But, realistically, what can schools do beyond trying to reconcile the child with the reality of their body? Children know the difference between boys and girls from a very early age and it’s likely to come out at some point.
While it is easy to criticise this guidance as ‘choose your gender; choose your pronouns’, that’s not what the draft document says. Indeed, the word ‘pronoun’ only appears once and that is in the context of helping teachers navigate difficult situations by avoiding pronouns and using names instead. Nobody’s speech should be compelled, and my view is that pronouns should be chosen by the person who articulates them. But, at the same time, I wouldn’t want to cause unnecessary upset.
The word transgender doesn’t appear at all. Wisely, in my view, the government has avoided the concept of a transgender child and focused on children questioning their gender.
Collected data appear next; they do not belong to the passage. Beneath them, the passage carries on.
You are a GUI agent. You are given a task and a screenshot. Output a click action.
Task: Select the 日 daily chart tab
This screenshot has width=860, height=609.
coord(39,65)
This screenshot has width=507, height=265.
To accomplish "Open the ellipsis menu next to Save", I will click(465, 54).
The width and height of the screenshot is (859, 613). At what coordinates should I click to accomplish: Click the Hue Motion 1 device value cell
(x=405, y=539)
We can argue whether transgender children even exist, but we cannot deny that some children question whether they are boys or girls.
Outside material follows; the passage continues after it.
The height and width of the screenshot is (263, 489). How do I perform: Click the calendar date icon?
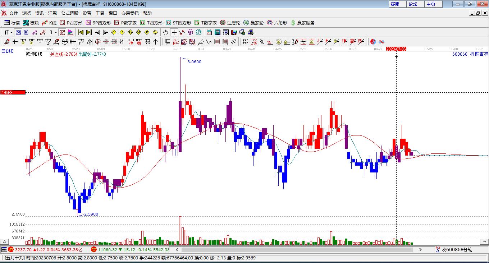[209, 32]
Hopefully in not too many years’ time, we will look back and wonder why 31 paragraphs were devoted to an issue that came and went: a fad that gripped children for a while, until they moved on to something else. As a teacher myself, I sense that it is already on the wane, certainly among teenagers. But in the meantime, schools need to deal with the situation in front of them. Phillipson’s guidance will not be to everyone’s taste – she might even succeed in satisfying nobody who has an existing opinion – but it is probably as good as we are going to get, and it is certainly better than the vacuum that it replaces.